═════ DATA SECTION ═════
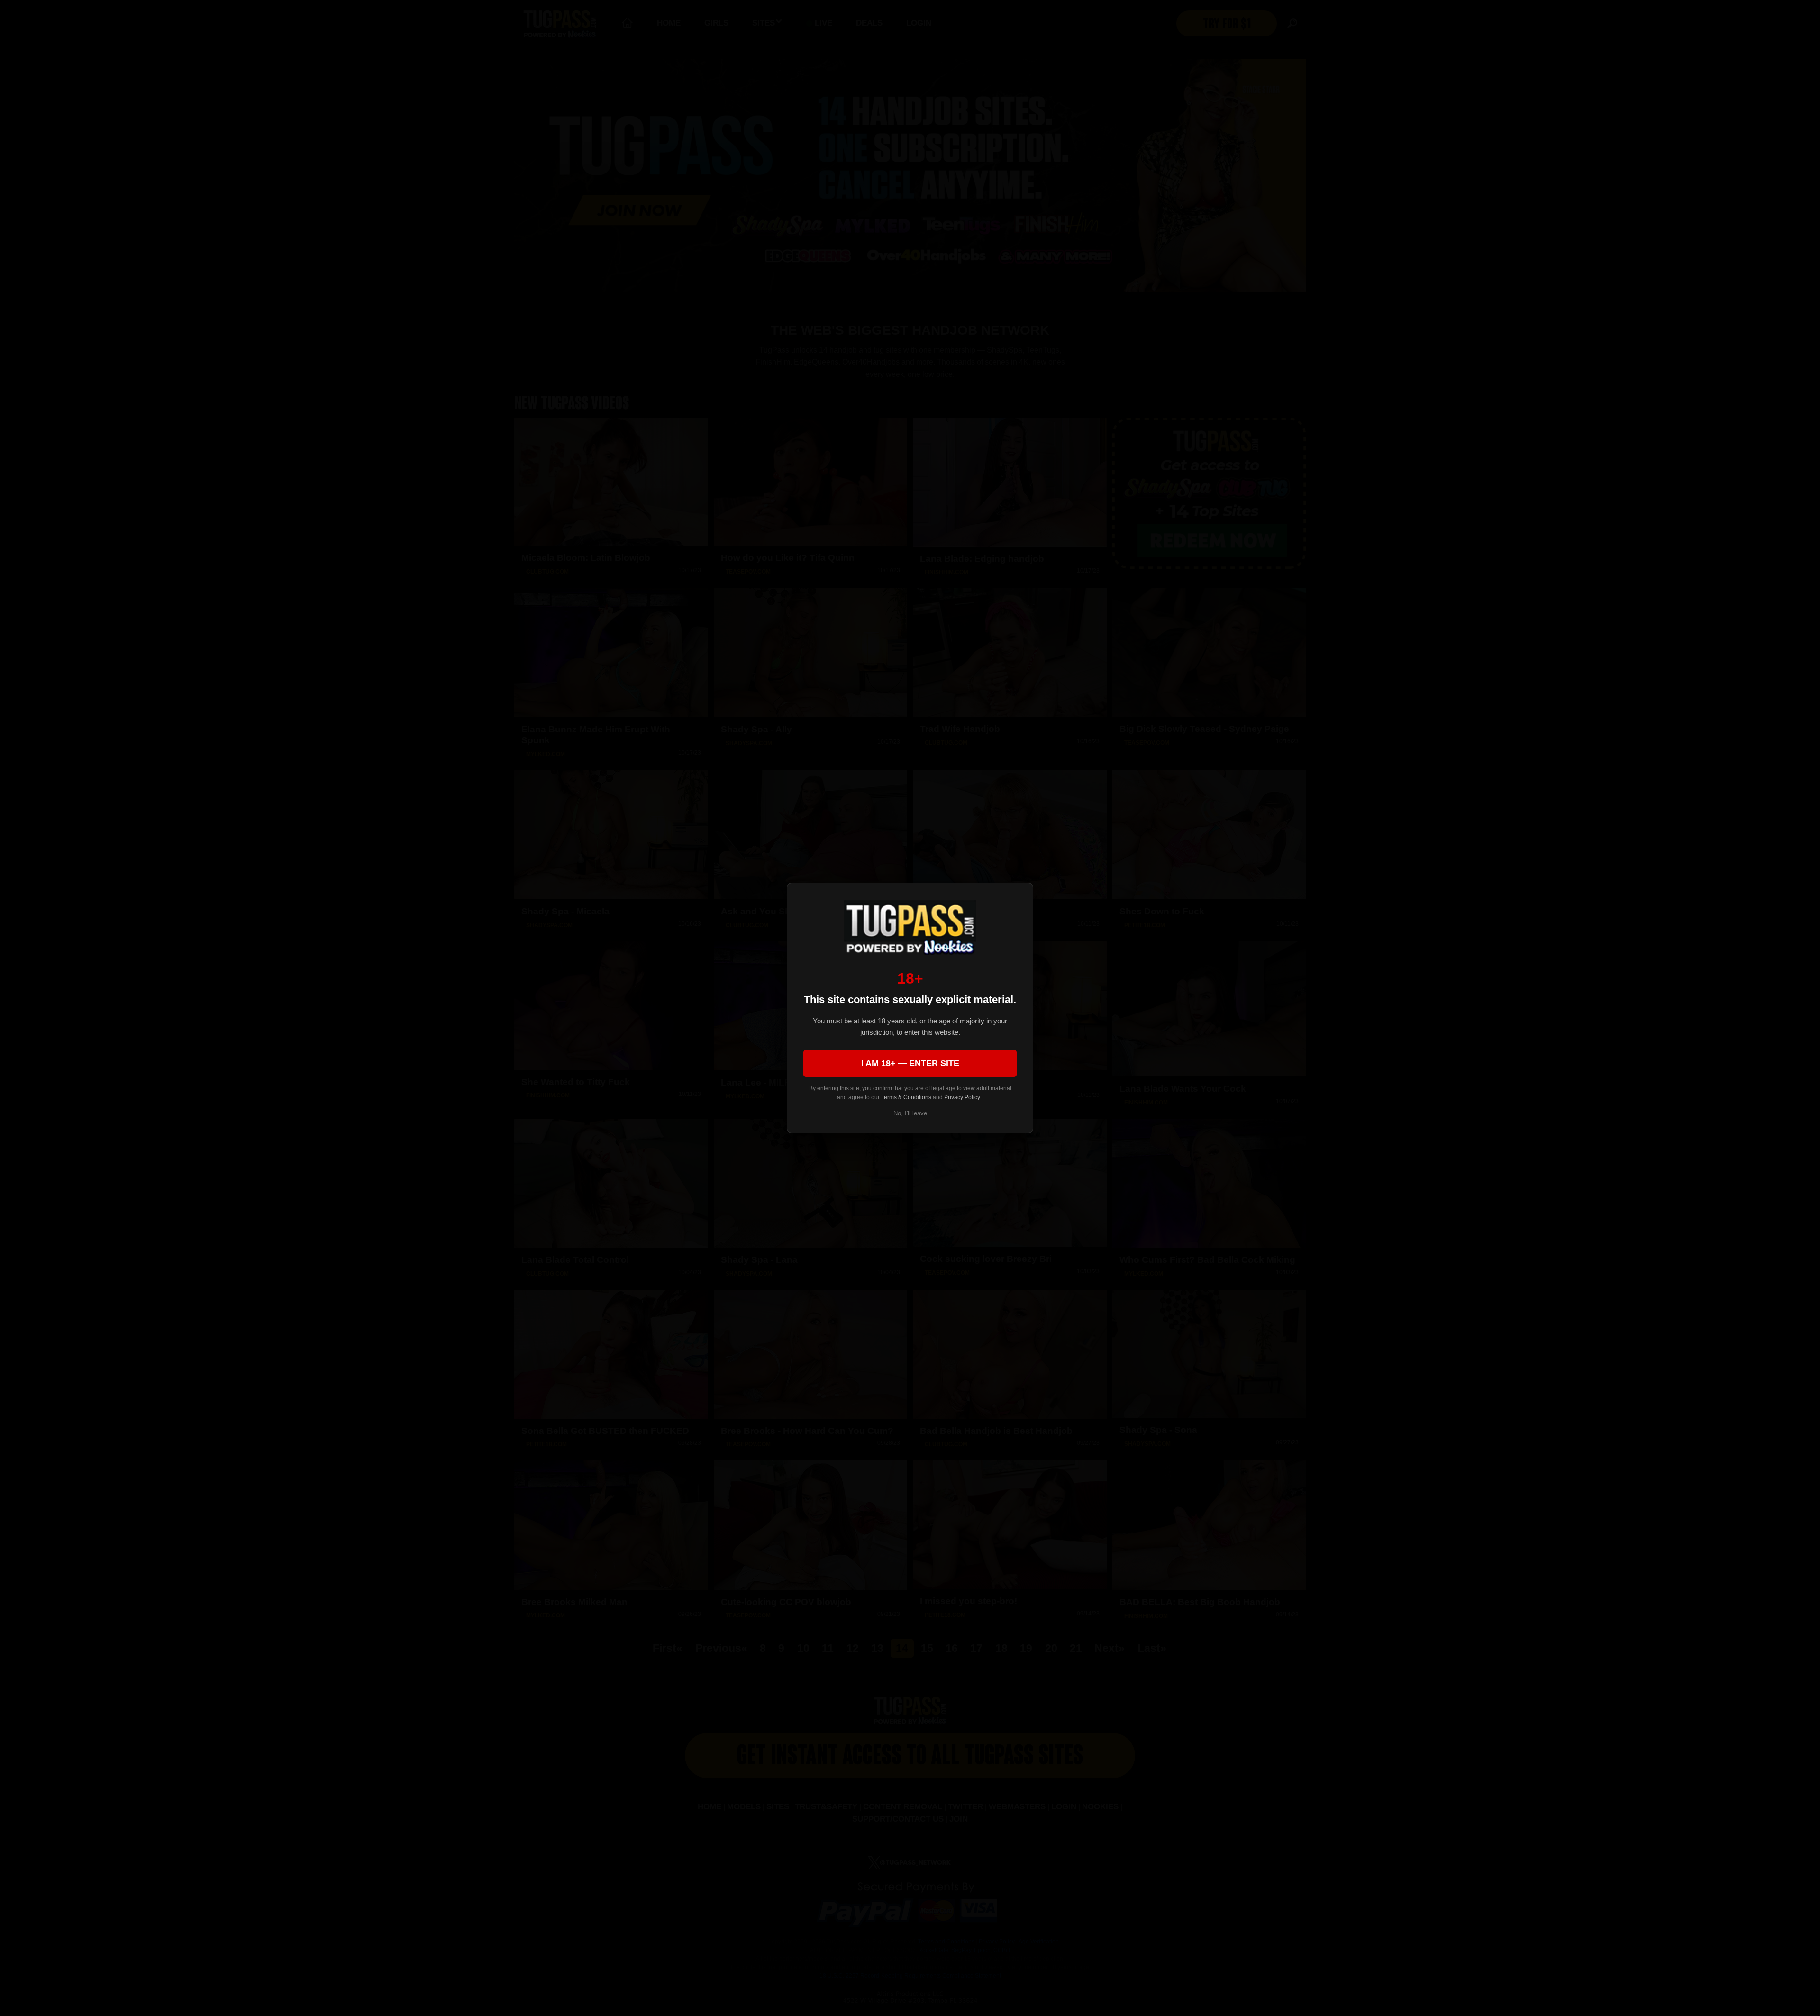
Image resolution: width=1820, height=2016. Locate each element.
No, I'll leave (910, 1113)
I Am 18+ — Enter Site (910, 1063)
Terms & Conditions (907, 1097)
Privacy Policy (963, 1097)
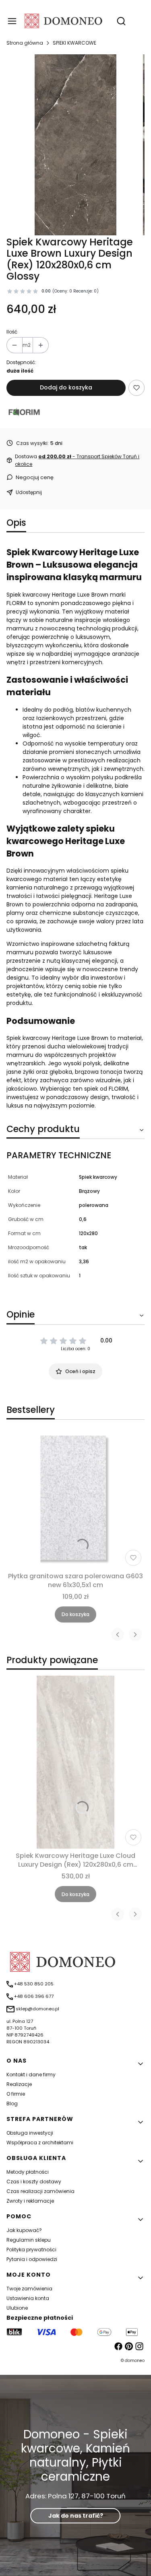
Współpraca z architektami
═════
- [WORK TO BE COMPLETED] Transcribe exactly the span of lines that opens with the line holding "Terms & Conditions (907, 1097)" and closes with the last line of the entries above. Omit pictures.

- [EXERCISE OUTPUT]
Terms & Conditions (907, 1097)
Privacy Policy (963, 1097)
Współpraca z architektami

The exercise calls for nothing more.